Un alto cargo del Ejecutivo, precisamente el secretario de Estado de Comunicación, señor Moraleda, ejemplificó hace días lo que es un aprovechamiento partidista al atreverse a afirmar que la sentencia judicial sobre el 11-M implicaría «otra sentencia política que pondrá en la picota a quienes han hecho creer a los ciudadanos que el PSOE tenía algo que ver con esos atentados». Además -añadió el dirigente gubernamental- «España volverá a ser ejemplo en el mundo por haber resuelto el peor atentado terrorista de Europa» (esta afirmación, evidentemente desafortunada por muchos conceptos, no necesita comentario).

No ha sido nada bueno que algunos dirigentes del PP, en vez de guardar el silencio que la prudencia exigía, se hayan mostrado críticos con las tesis del Ministerio Fiscal y promotores de lo que eran o parecían ser tesis opuestas. Pero sería más grave, para la sociedad y para el Estado, que desde el «Gobierno de España» (recién autodescubierto como tal, cabe añadir) o desde sus aledaños se dedicasen importantes esfuerzos a utilizar como propaganda política la sentencia de ayer. Tenemos muy serios problemas, que nada tienen que ver con el proceso sobre el 11-M, y los ciudadanos probablemente no aprueben que un «Gobierno de España» se desvíe de lo que más les preocupa (empleo, vivienda, inmigración, seguridad ciudadana) para dedicarse a rentabilizar electoralmente una sentencia.

Hace bastantes meses, salí al paso de muchas críticas e insultos al Juez de Instrucción.
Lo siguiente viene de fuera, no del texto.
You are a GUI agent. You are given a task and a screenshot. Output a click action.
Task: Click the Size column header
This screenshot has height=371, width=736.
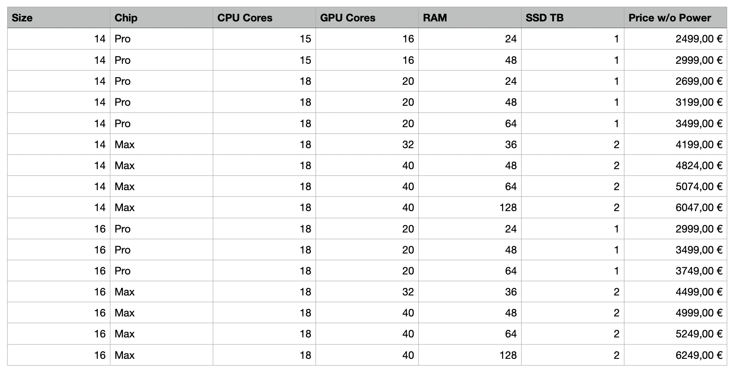tap(58, 18)
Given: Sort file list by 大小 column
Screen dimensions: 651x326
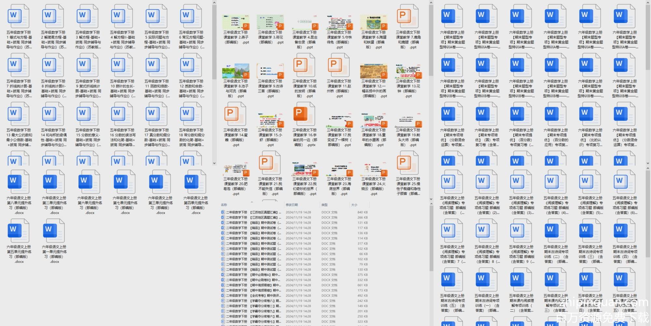Looking at the screenshot, I should click(354, 205).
Pero defendí, desde luego, la libertad de opinión y de expresión para discrepar sobre la actuación judicial. Y defiendo esas mismas libertades respecto de la sentencia ahora publicada. Aquí me urge una aclaración: mi idea de defender las libertades intelectuales no es la de nuestros talibanes de la derecha y de la izquierda, que no admiten más que el propio talibanato y sus propios pequeños dogmas. Defender la libertad supone respetar en serio sus resultados. Y mientras que eso resulta compatible con el desacuerdo, es incompatible con la injuria a quienes piensan y hablan libremente y con su descalificación sumaria a base de dardos peyorativos y despectivos, sin razonamientos.

El respeto a la sentencia de la Audiencia Nacional sobre el 11-M -un respeto sincero, distinto del que algunos dispensan sólo a las resoluciones judiciales que les favorecen- no está reñido con ver ahora confirmado que esa sentencia no da respuesta a interrogantes históricos de importancia sobre aquella tragedia. Es legítimo y respetable quedarse plenamente satisfechos con la sentencia, pero también lo es pensar y decir que (como era perfectamente previsible, insisto) la sentencia no contiene toda la verdad sobre el 11-M.

Andrés de la Oliva Santos, catedrático de Derecho Procesal Univerdad Complutense.